Not real cold for February, sunny day, lots of people on sidewalks. Rusty driving right down Wentworth, past the police barricades, pulling up to the parking lot next to the Emerald Pagoda, Wang’s restaurant that soared over Chinatown on the east side of the street at 23rd Place. The entrance to the lot was blocked by a line of young Chinese men in period costumes, green silk mandarin jackets and black pants. Rusty leaning out the window, waving to them, the line of men parting, letting the Impala through, a simultaneous slight bow.

Outside the restaurant’s front door was a line half a block long of people hoping to get in. Rusty marched Lynch’s family right to the front of it and in the door, another bow from the young Chinese woman there, the one with the fine black hair down to her ass and the green Suzy Wong dress.
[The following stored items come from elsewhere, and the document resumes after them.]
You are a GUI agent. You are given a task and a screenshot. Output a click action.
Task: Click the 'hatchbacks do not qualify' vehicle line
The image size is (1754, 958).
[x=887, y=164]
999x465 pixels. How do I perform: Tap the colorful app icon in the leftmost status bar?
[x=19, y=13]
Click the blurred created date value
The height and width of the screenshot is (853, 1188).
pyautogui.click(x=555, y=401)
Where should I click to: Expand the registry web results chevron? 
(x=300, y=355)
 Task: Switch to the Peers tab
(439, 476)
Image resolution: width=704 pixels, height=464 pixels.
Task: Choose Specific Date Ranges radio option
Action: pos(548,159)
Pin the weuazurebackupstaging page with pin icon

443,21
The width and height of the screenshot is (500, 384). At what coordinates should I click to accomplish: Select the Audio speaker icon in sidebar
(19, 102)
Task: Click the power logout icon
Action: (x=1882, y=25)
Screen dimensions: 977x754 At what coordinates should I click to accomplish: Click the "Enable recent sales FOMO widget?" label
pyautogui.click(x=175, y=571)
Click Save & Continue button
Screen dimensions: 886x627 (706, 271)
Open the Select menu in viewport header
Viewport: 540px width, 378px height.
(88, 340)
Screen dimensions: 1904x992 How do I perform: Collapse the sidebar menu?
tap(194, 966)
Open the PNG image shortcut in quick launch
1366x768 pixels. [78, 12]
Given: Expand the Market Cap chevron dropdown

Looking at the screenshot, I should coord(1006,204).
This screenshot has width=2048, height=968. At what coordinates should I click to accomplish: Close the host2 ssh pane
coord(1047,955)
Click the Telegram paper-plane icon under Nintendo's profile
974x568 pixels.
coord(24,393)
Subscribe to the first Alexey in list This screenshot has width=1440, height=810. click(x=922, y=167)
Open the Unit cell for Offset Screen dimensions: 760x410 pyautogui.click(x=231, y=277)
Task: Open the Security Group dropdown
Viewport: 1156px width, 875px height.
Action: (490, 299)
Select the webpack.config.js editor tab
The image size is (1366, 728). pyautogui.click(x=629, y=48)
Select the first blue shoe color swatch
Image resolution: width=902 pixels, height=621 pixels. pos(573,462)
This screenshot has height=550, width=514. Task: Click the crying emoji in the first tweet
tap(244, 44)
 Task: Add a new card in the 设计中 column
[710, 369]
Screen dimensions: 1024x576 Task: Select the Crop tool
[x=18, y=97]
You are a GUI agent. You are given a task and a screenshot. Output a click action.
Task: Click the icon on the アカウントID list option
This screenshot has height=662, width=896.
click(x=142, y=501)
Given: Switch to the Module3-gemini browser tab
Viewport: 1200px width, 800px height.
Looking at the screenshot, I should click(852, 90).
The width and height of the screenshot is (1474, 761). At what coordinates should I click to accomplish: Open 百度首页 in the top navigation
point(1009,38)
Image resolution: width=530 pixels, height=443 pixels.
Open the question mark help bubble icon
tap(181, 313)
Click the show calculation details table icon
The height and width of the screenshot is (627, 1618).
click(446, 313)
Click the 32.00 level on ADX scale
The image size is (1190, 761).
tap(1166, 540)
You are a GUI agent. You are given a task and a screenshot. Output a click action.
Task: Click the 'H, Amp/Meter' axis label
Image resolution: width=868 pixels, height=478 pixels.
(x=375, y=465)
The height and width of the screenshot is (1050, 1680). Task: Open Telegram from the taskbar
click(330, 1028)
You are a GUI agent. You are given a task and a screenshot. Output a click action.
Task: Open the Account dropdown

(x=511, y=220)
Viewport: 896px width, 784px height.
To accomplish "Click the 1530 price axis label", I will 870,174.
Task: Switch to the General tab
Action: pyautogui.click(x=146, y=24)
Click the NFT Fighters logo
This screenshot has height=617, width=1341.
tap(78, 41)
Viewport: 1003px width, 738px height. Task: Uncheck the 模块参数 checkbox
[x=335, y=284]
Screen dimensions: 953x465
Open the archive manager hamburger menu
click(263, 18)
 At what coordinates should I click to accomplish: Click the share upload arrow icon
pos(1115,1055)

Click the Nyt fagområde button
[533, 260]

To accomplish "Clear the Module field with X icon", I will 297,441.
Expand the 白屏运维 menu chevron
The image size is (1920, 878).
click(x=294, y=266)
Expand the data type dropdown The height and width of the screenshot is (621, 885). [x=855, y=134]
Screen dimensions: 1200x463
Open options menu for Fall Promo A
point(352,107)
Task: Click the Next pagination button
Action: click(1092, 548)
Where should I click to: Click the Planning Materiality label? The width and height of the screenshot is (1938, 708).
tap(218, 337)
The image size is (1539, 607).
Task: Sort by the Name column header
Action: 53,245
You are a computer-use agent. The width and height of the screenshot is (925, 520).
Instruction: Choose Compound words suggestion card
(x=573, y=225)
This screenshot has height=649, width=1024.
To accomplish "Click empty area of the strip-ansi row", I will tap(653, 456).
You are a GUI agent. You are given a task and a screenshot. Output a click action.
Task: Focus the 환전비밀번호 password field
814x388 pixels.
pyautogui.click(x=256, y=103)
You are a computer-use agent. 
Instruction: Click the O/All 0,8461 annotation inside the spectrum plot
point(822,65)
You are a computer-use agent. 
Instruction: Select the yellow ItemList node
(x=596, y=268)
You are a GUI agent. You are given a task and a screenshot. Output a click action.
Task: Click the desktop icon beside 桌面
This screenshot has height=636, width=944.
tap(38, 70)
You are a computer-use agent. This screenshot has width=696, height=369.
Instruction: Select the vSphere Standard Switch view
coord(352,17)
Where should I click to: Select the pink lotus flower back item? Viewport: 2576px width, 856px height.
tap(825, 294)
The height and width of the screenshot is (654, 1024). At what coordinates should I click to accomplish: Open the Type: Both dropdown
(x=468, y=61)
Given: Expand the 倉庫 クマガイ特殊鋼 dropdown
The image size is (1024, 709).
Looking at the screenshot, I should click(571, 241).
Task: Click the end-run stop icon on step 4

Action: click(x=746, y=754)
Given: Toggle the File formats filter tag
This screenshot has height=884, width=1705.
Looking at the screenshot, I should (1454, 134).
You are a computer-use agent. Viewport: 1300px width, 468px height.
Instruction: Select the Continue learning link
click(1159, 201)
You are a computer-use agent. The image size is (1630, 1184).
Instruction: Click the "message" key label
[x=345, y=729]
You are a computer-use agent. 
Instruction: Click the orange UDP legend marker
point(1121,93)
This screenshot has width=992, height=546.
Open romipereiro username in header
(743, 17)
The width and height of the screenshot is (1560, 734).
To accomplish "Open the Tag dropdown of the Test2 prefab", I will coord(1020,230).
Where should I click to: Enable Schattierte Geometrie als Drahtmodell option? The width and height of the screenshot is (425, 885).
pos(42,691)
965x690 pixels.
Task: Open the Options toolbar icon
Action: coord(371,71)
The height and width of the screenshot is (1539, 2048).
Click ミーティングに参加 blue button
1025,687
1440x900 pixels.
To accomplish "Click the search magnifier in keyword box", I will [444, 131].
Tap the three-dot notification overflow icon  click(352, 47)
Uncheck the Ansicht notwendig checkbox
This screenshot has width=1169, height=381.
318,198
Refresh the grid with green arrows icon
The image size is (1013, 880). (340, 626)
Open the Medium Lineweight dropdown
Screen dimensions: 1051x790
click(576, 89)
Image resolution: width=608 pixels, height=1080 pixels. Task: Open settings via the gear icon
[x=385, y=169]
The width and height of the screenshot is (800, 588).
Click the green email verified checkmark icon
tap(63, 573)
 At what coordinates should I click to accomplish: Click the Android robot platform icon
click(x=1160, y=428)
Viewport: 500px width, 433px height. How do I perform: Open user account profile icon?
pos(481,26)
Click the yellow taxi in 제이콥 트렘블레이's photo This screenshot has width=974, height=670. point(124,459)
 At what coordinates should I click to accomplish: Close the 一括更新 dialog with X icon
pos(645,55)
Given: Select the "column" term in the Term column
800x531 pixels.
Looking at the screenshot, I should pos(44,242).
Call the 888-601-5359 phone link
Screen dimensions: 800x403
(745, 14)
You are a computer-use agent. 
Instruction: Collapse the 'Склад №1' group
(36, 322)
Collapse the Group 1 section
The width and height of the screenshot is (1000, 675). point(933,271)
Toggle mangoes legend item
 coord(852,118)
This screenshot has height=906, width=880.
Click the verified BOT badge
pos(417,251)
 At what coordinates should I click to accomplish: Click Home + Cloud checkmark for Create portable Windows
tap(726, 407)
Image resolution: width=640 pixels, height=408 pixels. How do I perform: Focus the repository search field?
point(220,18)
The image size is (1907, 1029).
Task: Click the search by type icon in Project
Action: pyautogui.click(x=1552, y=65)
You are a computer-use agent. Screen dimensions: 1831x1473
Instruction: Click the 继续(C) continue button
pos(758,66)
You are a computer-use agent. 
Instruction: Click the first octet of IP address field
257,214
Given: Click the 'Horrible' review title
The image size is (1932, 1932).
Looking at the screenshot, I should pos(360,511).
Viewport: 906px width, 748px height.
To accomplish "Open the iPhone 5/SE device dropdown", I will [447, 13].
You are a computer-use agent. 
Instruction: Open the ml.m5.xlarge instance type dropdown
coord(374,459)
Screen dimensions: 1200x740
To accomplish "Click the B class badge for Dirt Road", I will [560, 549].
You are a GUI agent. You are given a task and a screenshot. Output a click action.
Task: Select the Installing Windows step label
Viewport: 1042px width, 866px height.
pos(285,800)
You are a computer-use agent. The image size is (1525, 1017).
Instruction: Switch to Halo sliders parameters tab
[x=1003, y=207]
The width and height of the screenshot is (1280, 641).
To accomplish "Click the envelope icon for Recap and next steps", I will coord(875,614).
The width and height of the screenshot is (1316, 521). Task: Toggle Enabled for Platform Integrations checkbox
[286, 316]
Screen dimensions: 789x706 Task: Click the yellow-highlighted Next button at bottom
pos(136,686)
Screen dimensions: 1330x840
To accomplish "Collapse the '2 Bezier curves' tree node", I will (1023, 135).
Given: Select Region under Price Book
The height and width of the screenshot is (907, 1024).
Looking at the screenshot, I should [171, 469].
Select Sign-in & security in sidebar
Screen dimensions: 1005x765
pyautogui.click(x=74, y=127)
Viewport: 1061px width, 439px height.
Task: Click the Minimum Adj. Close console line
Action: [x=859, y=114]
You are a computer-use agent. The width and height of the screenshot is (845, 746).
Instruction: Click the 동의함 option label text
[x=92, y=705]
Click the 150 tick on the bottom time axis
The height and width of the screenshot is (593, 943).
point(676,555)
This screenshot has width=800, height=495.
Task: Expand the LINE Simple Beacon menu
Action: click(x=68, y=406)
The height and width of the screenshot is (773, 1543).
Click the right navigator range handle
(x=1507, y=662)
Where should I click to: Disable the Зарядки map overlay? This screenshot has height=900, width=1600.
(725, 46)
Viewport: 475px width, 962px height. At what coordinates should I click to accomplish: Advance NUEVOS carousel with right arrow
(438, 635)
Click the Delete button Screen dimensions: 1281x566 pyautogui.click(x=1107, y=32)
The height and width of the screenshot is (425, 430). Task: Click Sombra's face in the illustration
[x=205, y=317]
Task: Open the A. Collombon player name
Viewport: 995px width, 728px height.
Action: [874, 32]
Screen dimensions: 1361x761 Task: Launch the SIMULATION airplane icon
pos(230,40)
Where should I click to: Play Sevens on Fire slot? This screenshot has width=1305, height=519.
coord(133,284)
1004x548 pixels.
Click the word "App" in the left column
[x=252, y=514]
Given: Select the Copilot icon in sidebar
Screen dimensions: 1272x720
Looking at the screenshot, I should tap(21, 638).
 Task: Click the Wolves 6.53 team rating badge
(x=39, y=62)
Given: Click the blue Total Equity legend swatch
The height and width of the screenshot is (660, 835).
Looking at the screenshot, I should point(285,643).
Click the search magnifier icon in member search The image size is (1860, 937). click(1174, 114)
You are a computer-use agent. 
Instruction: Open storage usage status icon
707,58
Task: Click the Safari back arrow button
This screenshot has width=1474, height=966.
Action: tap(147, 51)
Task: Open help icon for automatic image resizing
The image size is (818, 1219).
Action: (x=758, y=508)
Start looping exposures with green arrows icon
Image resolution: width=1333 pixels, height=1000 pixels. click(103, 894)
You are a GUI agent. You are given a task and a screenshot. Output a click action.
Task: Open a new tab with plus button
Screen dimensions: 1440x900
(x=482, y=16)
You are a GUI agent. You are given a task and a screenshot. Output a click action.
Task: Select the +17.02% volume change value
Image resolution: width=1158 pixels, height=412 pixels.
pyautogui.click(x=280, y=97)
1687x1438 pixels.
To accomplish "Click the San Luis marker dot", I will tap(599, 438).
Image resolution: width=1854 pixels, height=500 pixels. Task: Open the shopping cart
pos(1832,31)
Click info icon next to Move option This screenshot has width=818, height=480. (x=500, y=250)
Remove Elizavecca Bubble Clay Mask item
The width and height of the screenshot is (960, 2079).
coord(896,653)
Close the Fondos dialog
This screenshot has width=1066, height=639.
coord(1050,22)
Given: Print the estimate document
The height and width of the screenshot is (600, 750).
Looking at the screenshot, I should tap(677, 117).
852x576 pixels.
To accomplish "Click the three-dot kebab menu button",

The inside of the Emerald Pagoda completely redefined young Lynch’s sense of the possible. Reds, greens, yellows, seemingly no straight line in the place, everything curving away, always the sense of something fantastic just out of sight. Lanterns everywhere. Silk banners a hundred feet long and hand-painted with fantastic scenes hanging from the ceiling in the central atrium. A two-story waterfall tumbling into a stone pond full of large, colorful fish with billowing fins. What seemed like a thousand tables on a thousand levels, the place looking like a cross between an Escher drawing and something by Dali.